** begin **
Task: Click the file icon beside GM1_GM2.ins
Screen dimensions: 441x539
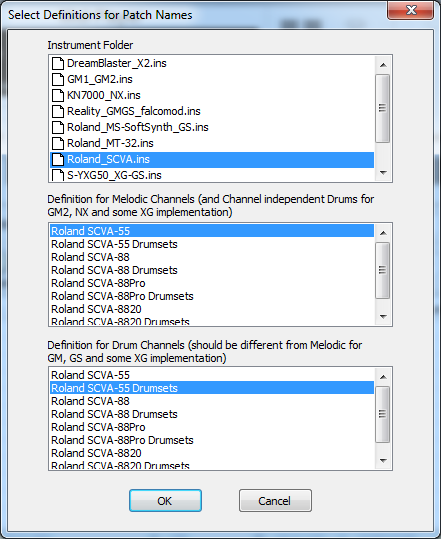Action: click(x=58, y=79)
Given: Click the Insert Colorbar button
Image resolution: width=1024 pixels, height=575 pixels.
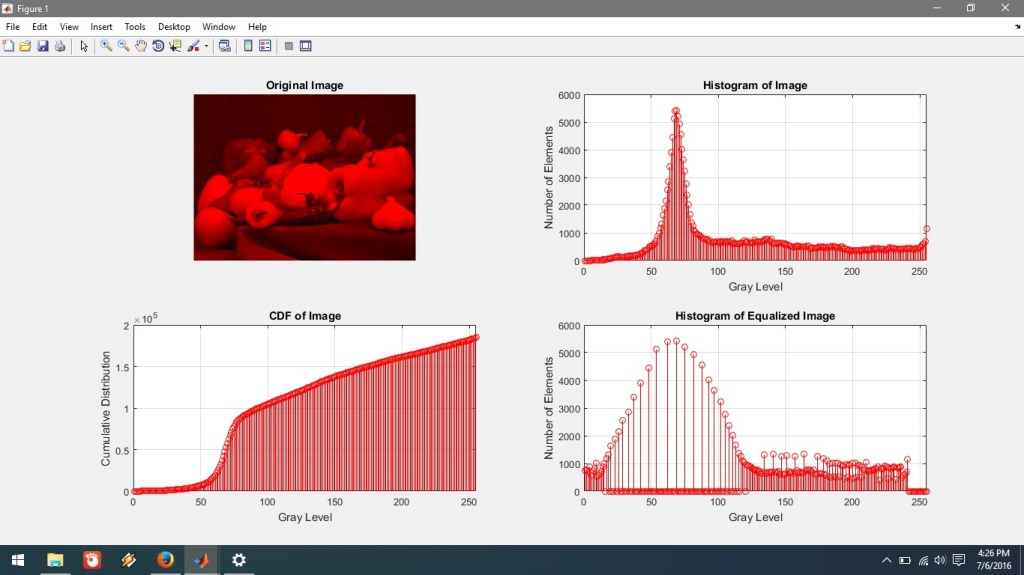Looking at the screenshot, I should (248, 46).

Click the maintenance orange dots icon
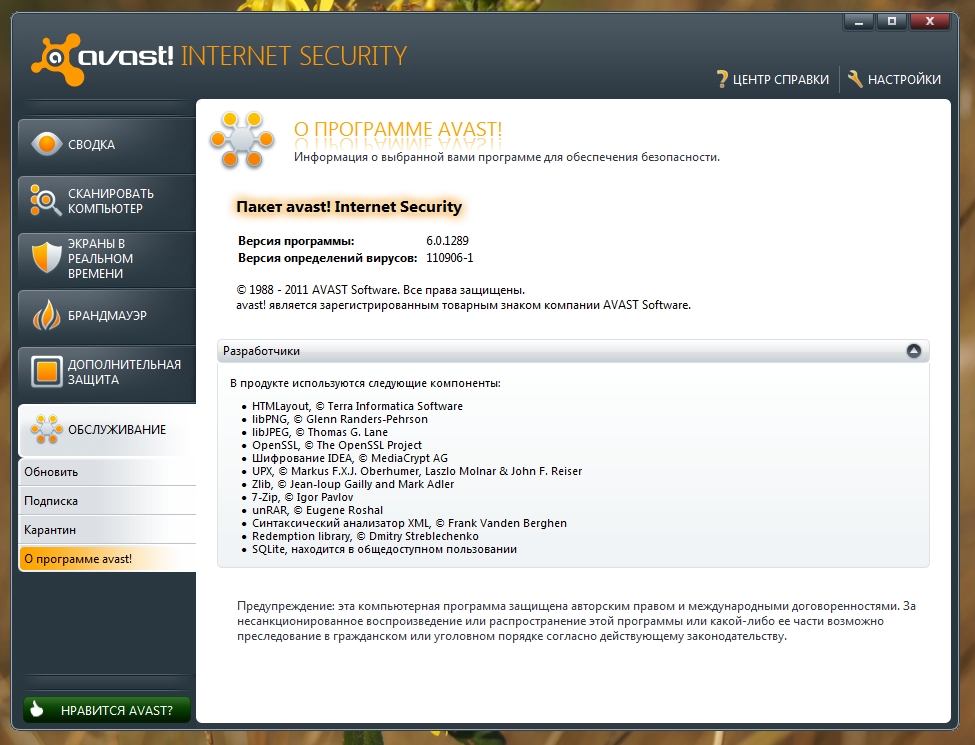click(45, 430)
** end **
Render the rows above as a two-column CSV with the header "prompt" and "target". Give one line per row, with the row's text and its answer each in a single quoted field, line breaks replaced by spaces, and the pictures left out.

-- RESPONSE --
prompt,target
"Task: Click the file icon beside GM1_GM2.ins Screen dimensions: 441x539","Action: click(x=58, y=79)"
"Given: Click the Insert Colorbar button Image resolution: width=1024 pixels, height=575 pixels.","Looking at the screenshot, I should (248, 46)."
"Click the maintenance orange dots icon","click(45, 430)"